- Aim of the task -
Only the lines from the line containing "This screenshot has width=2191, height=1108." to the end of the entries, both included, belong in your answer, and each must match exactly.

- Available data -

────────────────────

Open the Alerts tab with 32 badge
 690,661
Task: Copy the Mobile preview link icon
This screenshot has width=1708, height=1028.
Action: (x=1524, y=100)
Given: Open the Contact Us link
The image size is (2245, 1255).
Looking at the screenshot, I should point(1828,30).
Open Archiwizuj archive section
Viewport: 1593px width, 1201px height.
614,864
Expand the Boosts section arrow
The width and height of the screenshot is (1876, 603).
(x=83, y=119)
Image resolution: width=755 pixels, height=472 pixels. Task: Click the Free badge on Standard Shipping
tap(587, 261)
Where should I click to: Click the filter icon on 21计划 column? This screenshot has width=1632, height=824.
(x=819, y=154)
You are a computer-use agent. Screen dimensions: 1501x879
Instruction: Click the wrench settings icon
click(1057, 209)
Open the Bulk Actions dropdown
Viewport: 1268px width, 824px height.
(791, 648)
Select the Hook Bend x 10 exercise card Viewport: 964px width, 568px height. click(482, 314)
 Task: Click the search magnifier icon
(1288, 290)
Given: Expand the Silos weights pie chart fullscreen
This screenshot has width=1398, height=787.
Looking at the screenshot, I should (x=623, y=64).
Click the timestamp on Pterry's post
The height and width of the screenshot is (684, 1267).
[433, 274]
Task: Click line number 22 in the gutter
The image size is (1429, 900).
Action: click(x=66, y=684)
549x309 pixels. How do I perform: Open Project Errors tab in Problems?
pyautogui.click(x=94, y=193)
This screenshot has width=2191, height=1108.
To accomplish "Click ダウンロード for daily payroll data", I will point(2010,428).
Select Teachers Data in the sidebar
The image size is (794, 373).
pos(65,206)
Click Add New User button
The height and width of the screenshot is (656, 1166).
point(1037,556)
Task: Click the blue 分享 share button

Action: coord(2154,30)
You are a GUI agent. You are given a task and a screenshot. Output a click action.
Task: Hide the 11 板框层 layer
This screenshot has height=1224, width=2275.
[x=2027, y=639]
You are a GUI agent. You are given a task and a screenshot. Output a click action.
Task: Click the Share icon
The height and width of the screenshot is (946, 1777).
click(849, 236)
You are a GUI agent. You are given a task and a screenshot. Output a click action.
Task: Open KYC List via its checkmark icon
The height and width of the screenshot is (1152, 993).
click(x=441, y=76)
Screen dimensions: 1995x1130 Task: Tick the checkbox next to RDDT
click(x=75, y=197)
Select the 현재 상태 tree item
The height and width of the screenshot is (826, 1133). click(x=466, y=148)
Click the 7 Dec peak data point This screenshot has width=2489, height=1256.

────────────────────

- Task output -
This screenshot has width=2191, height=1108.
To accomplish "Click ダウンロード for daily payroll data", I will point(2010,428).
Select Teachers Data in the sidebar
The image size is (794, 373).
pos(65,206)
Click Add New User button
The height and width of the screenshot is (656, 1166).
point(1037,556)
Task: Click the blue 分享 share button

Action: coord(2154,30)
You are a GUI agent. You are given a task and a screenshot. Output a click action.
Task: Hide the 11 板框层 layer
This screenshot has height=1224, width=2275.
[x=2027, y=639]
You are a GUI agent. You are given a task and a screenshot. Output a click action.
Task: Click the Share icon
The height and width of the screenshot is (946, 1777).
click(849, 236)
You are a GUI agent. You are given a task and a screenshot. Output a click action.
Task: Open KYC List via its checkmark icon
The height and width of the screenshot is (1152, 993).
click(x=441, y=76)
Screen dimensions: 1995x1130 Task: Tick the checkbox next to RDDT
click(x=75, y=197)
Select the 현재 상태 tree item
The height and width of the screenshot is (826, 1133). click(x=466, y=148)
Click the 7 Dec peak data point This screenshot has width=2489, height=1256.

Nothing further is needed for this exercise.